• _Lo que se pide_
Contesta estas preguntas sobre el texto acerca de Víctor Mira que aparece más abajo:
1. ¿Qué fecha figura en el texto?
2. ¿Qué años acompañan al nombre de Víctor Mira?
3. ¿En qué pintura eran comunes, según el texto, las distorsiones hipertróficas?

• _Texto proporcionado_
Preferiríamos no hacerlo

Por: | 23 de enero de 2014

Hilatura

     Todo pintor tiene una guerra dentro de sí. Los valores enfrentados de lo figurativo y lo abstracto, el compromiso social y la soledad, lo literario y lo plástico, el fracaso y el éxito planean sobre su cráneo como una bandada de buitres. A lo largo de su vida, Víctor Mira (Zaragoza, 1949-2003) libró sus batallas dentro del estudio con una profundidad poco común hoy en un artista. Dramático e intenso, su obra fue una continua protesta contra quienes la veían equivocadamente como un simple producto de la imaginación formalista, esto es, desfiguración, fragmentación o distorsiones hipertróficas (tan comunes en la pintura alemana de postguerra). Con todo, nunca buscaría la complicidad de la audiencia.

• _Registros de datos_
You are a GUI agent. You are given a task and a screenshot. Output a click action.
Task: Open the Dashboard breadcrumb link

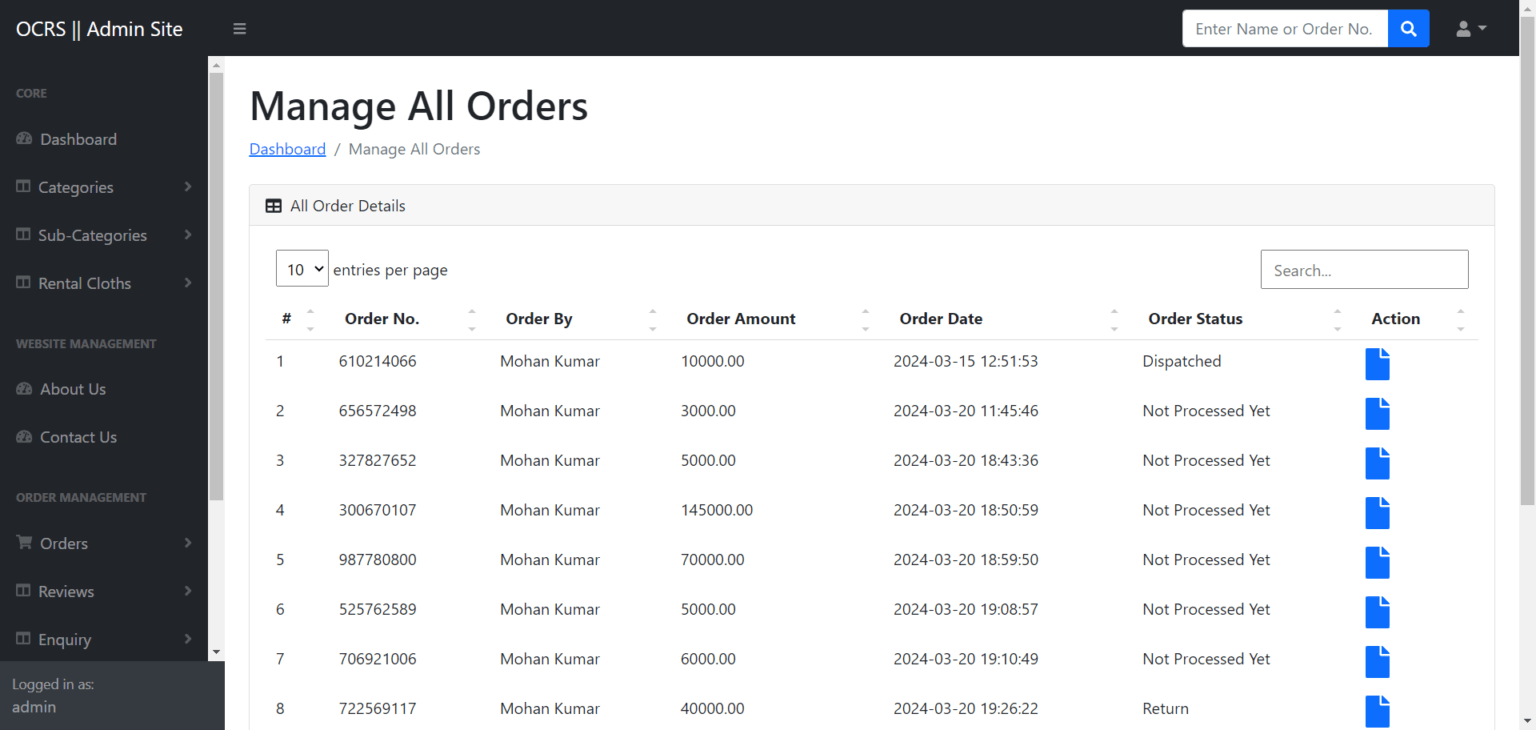pyautogui.click(x=287, y=148)
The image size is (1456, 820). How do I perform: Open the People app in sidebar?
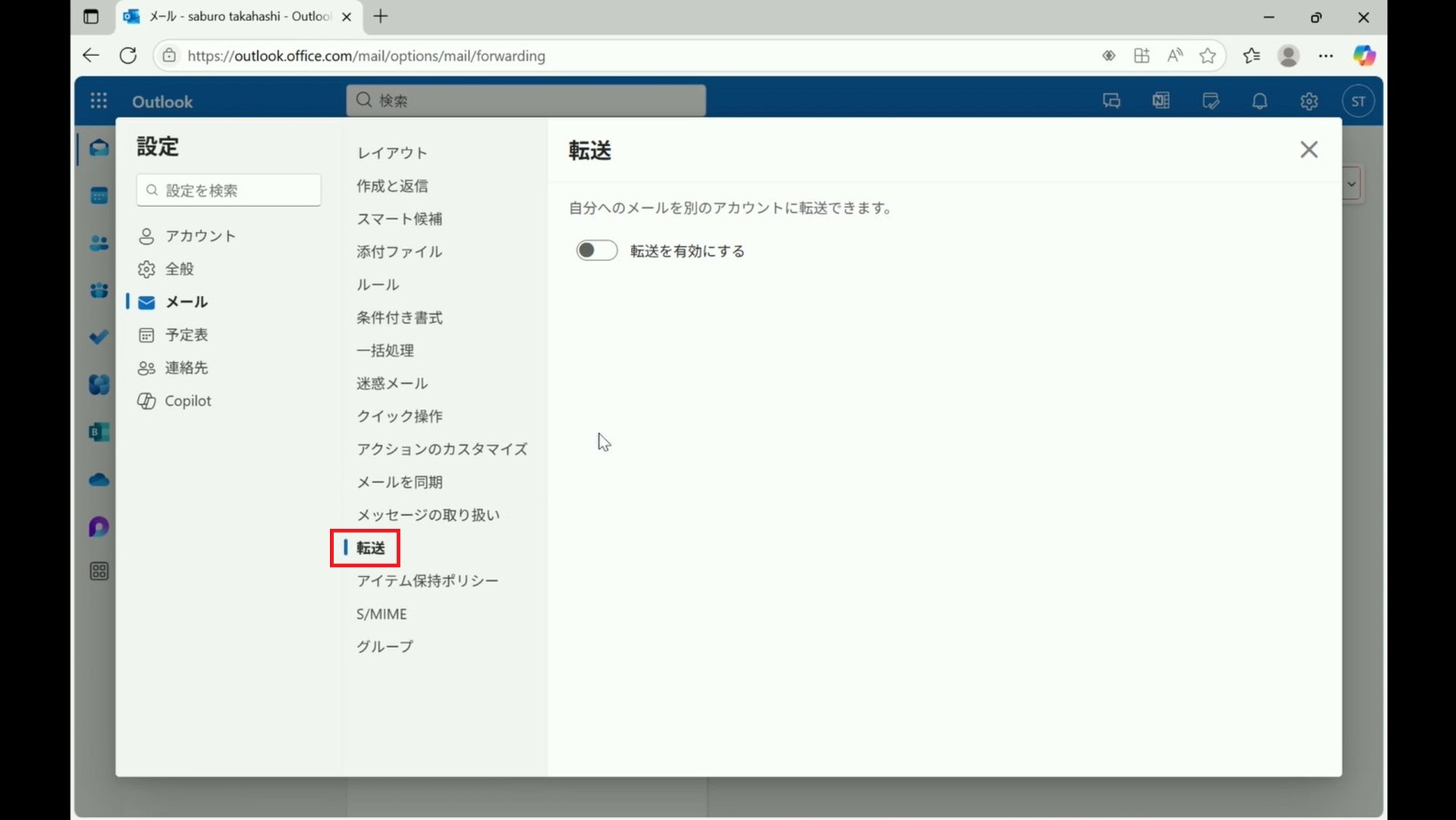99,243
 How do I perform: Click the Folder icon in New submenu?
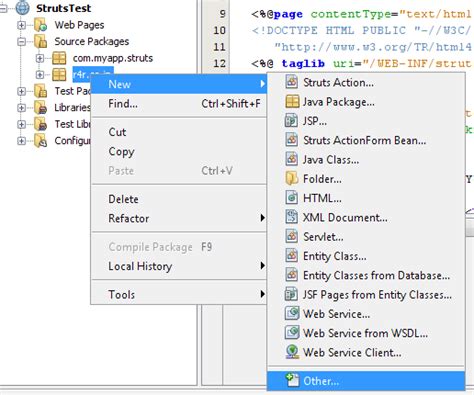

• _Respuesta a la tarea_
1. El 23 de enero de 2014.
2. 1949-2003.
3. En la pintura alemana de postguerra.